Texte : Morgan Couturier – Saluée pour sa capacité à sublimer le concours Miss Grand Lyon, l’ancienne responsable marketing est habituée à tirer le meilleur de chaque individualité. Alors depuis le mois de septembre 2025, la souriante lyonnaise aide les élèves, les femmes comme les entrepreneurs à se révéler. Avec son entreprise Talentez-vous by SL, Sophie Laviéville en est persuadée : un projet professionnel qui marche est un projet dans lequel s’alignent « l’image intérieure et l’image professionnelle ».
C’est la définition même du mot : la sincérité est une qualité. Une marque de grandeur, à ranger tout en haut des valeurs à porter. Et pourtant, celle-ci semble avoir encore besoin d’un peu d’encouragements, sinon de soutien pour devenir unanime.
Ainsi apparaît Sophie Laviéville, dont le sourire, rarement absent de son visage, fait aujourd’hui figure de parfaite égérie. Depuis peu, l’intéressée s’est d’ailleurs lancée dans une nouvelle aventure professionnelle, dans laquelle se plaît à faire de la sincérité le sujet de toutes ses actions.
Pour ce faire, l’ancienne icône de beauté a trouvé les mots, l’idée et un concept, réunis sous la bannière d’une micro-entreprise : Talentez-Vous by SL. Il faut dire que la présidente du comité Miss Grand Lyon a cela en elle. Elle aime tirer le meilleur de chacun, voire à prioriser la personnalité plus que la beauté du corps. Un modèle élémentaire que la Lyonnaise se dit prête à transposer un peu partout.

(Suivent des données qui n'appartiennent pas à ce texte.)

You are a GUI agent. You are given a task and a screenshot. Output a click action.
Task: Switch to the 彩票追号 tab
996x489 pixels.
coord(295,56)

Et ce, jusqu’à ce monde réputé féroce qu’est l’entrepreneuriat.
« Si une entreprise n’a pas les mêmes valeurs que soi, ça ne fonctionne pas »
« Si on ne crée pas une entreprise qui a les mêmes valeurs que soi, ça ne fonctionne pas », expose cette dernière, dont les expériences personnelles comme professionnelles ont abouti à une analyse : la franchise finit toujours par payer. « En entreprise, les employés ne font plus confiance à leurs dirigeants. Mais c’est à ces derniers de montrer qui ils sont. Je veux les aider à parler vrai. Parce qu’humainement, ça peut faire avancer les choses », assure-t-elle.
Alors derrière les ateliers collectifs, les rencontres comme les exercices d’accompagnement individuel, Sophie Laviéville se livre à son exercice préféré : aider les gens. « J’ai besoin de me challenger. J’ai pris des coups. Pour les rendre, ça m’oblige à être encore meilleure. C’est aussi cela le sens de ma transmission : ça peut être bien de montrer sa vulnérabilité et que l’on peut rebondir. Je travaille beaucoup sur l’échec », expose l’ancienne Miss, dont l’expérience s’étend aux femmes « qui ne se sentent pas forcément légitimes ».
Résultat, de nombreuses écoles (ISCPA, ISG Luxe, MBA ou encore Sciences U) ne restent pas insensibles à ce discours. Même constat pour les élèves, visiblement attentifs à cette vision plus humaniste du commerce. « On vit le cours par le corps. Ce n’est pas l’image qu’il faut travailler mais qui ils sont. Il faut trouver où ils sont performants », poursuit-elle.
Si bien que sur les bancs de l’école, là où la dispersion scrute la moindre faille, Sophie Laviéville réussit aujourd’hui le pari de captiver. « Ils sont super contents parce que je mets du sens dans ce qu’ils apprennent. Je valorise qui ils sont, leur posture. Le but, c’est de les impliquer en tant qu’acteurs de leur parcours », présente cette enseignante 2.0. De quoi prouver que l’être humain peut être foncièrement bon. Mieux, qu’il est de bonne grâce de chercher à « trouver et à retenir le meilleur de chaque personne ».